You would have to poke around my laundry room to see the tin of homemade laundry detergent, the old yogurt container full of sponges and fabric softener, the box of dishwasher detergent used to soak out stains, and the packages of “free sample” laundry detergent and fabric softener sheets.
You’d have to look in the pantry to see the Aldi’s and Save-a-lot brand labels on the boxes and cans, and the large stockpiles of food bought on sale and used to stock up the pantry (thereby avoiding last minute runs to the more expensive local store).
You’d have to look in the back of the garage to see the bins of clothes for each child in the next 3 sizes up bought for a pittance at thrift stores and garage sales.
You would have to be told, while looking through my dresser drawers and the kids closets and drawers, that 90% of what you see are hand me downs and thrift store buys, to include winter coats, snowpants, boots and Thinsulate gloves.
You would have to look in the kitchen drawers to see that some of the baggies have been washed and reused, and that many of my baking supplies came from the Mennonite bulk food store.
If you looked closely you would see that the stack of VHS tapes and DVDs by the TV are from the library, and that the book lying open on the coffee table has a library sticker on the back.
You would have to be very pushy (and rather rude) to look in my purse, and wallet and online to see my price book, my checkbook balances, and my investments (which are just where dh and I want and expect them to be at this point).
And yes, you would have to be told that although one motorcycle, two cars and the camper were bought new (several years ago) the other car, motorcycle and even hot tub were bought second hand.
To me, living frugally is not limiting, or even embarrassing.
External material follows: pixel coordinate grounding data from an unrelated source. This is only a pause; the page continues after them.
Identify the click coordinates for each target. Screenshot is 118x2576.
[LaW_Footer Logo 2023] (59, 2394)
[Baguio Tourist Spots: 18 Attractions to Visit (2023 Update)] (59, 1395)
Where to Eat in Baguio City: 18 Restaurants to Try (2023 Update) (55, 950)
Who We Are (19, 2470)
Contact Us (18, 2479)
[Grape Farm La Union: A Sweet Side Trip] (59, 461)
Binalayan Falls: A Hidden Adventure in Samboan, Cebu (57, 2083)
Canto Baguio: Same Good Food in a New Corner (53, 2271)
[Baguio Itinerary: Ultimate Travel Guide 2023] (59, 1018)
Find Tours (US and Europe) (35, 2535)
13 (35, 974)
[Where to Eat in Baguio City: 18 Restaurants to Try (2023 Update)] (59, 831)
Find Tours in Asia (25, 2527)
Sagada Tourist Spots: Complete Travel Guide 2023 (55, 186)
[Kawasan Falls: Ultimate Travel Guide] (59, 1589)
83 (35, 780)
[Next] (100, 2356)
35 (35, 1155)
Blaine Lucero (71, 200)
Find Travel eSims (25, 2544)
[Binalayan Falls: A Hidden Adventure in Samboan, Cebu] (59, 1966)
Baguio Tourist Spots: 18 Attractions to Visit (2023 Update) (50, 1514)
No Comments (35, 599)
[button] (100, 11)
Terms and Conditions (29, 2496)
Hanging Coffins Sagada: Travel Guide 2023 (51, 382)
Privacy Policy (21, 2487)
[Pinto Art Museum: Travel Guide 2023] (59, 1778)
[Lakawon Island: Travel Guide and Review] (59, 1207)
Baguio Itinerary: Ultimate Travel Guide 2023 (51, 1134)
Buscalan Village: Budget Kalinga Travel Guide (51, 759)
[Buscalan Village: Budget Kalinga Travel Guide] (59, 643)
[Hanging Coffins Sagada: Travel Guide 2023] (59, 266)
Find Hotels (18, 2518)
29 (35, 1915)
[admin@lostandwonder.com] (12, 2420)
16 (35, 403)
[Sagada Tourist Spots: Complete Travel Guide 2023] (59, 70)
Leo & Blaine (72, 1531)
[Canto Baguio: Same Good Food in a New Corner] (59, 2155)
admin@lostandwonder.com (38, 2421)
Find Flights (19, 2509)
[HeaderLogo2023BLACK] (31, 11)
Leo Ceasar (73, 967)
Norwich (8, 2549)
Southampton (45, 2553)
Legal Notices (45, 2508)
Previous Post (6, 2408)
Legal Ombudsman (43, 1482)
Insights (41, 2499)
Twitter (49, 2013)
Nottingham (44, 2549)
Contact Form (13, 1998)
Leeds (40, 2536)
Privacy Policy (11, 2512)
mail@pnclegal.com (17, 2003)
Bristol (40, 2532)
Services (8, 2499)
It is a hobby and a calling, something I do because to me it doesn’t make sense NOT to do it. It is a way of conserving the resources that I have so that I can spend money where I want and need to without guilt. I truly enjoy my life and feel that by being frugal I am living it to the fullest rather than being more limited.
How I conserve resources and what the things that I want and need are will change over time. When I was working, my time was more limited and precious. At that point I was willing to spend more money on conveniences to have more time (and was in a position where I could indulge that choice). Right now, as a SAHM I have much more time (albeit in 10 or 15 min chunks between princess and buddy requiring my attention). Our savings and spending goals while we have young children are much different then they will be in 13 or 14 years when the little chickens have started to leave the coop. But to me the IDEA of being frugal will always continue.